提示本文:
§ §

2017年5月11日木曜日

台子 点前 歴史

台子の点前は、室町時代(1336年~1573年)後期になって成立した。
室町幕府が安定していた時代に町人が実力を付けて来て、
室町時代後期戦国時代になって、町人の茶の湯が成立するようになってから、
台子の点前が行なわれるようになって来た。

将軍・大名が茶の湯を行っていた時代には、「風炉・押入式」の茶の湯が行われていた。

「君台観左右帳記」に出て来る茶の湯棚の図は、押入が工夫される前の「置き棚」で、壁にくっつけて置いて使用していた。

時代が下がると、壁をくりぬいて作り付けにした「押入」が出来た。
この押入には襖は付いていない。

(注)現代の住宅の押入には襖が付いているが、
これは客に見せる道具を置くのではなく、押入に雑物を入れる様になったので、
見苦しい為 襖を付ける様になっている。

§ §

資料:
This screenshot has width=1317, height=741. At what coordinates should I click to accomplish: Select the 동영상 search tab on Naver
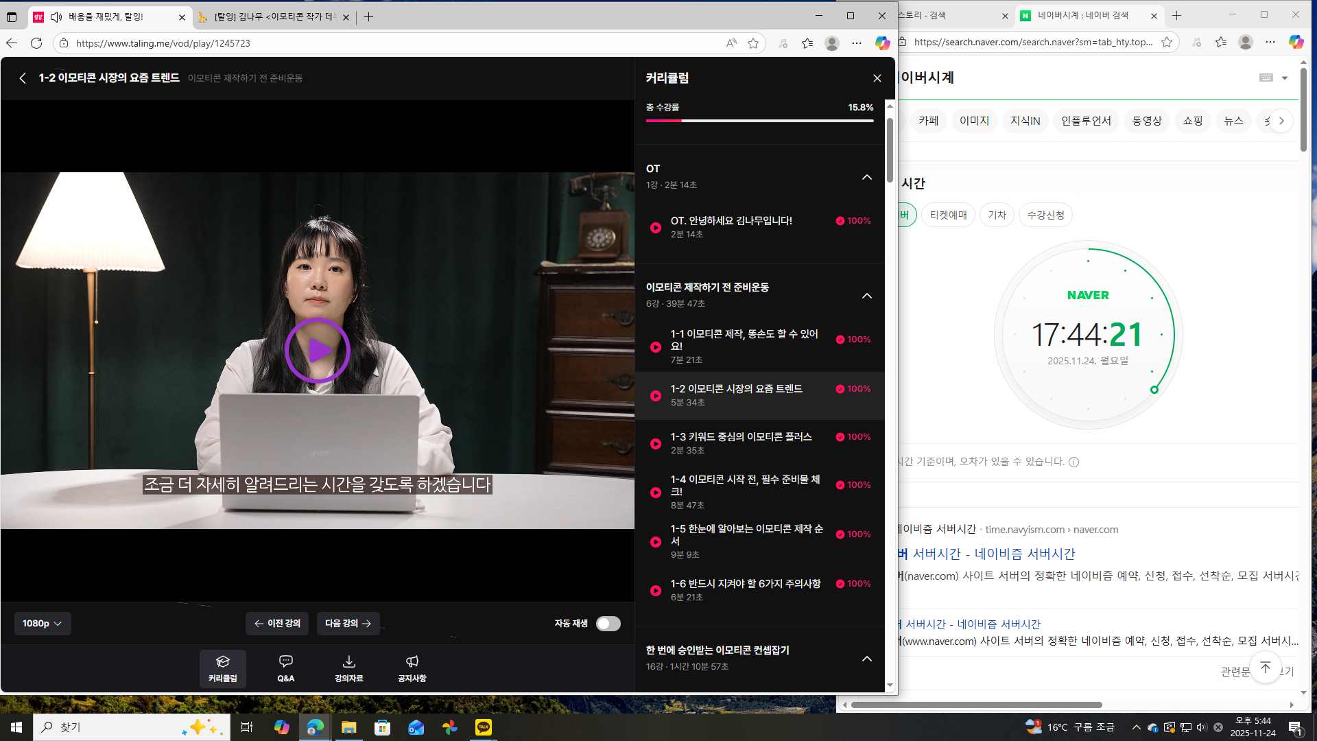click(x=1146, y=121)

§ §

課題一覧:
**a)** 台子の点前の歴史を述べた本文のうち、「2017年5月11日木曜日」から「時代が下がると、壁をくりぬいて作り付けにした「押入」が出来た。」までを、両端の語句も含めて正確に打ち直してください。
**b)** 台子の点前の歴史を述べた本文について、最後の文に続く内容を書き進めてください。
これらの資料は、本文とは別の出典から採られたものです。

解答結果:
**a)**
2017年5月11日木曜日

台子 点前 歴史

台子の点前は、室町時代(1336年~1573年)後期になって成立した。
室町幕府が安定していた時代に町人が実力を付けて来て、
室町時代後期戦国時代になって、町人の茶の湯が成立するようになってから、
台子の点前が行なわれるようになって来た。

将軍・大名が茶の湯を行っていた時代には、「風炉・押入式」の茶の湯が行われていた。

「君台観左右帳記」に出て来る茶の湯棚の図は、押入が工夫される前の「置き棚」で、壁にくっつけて置いて使用していた。

時代が下がると、壁をくりぬいて作り付けにした「押入」が出来た。

**b)**
室町時代の将軍・大名が行う会所の茶の湯では、「台子」は物を載せる小形の棚として使われていた。

会所の茶の湯では、お客のいる部屋ではなく、隣の部屋で同朋衆がお茶を点てて、小姓が天目茶碗を運ぶ、今の「点て出し」であった。
客の前で点前をする事はなかった。
つまり、台子を使って客の前で点前をすることはなかった。

町人の住居は、将軍・大名のように広くなく、押入を作る広さの余裕がなかったので、
別室ではなく、物を載せる棚であった台子を使って、客の前で点前をする「台子の点前」が工夫されたと考えられる。

お茶(抹茶)を飲む習慣が一般人まで広まったのは、室町時代のことである。
文書や絵図によれば、室町時代1400年頃には東寺などの門前で参拝客に茶湯一杯を一銭で立売りする様になり、一般人にも喫茶が広まったと考えられている。
1500年代後半 安土桃山時代の洛中洛外図にも立売の姿が描かれている。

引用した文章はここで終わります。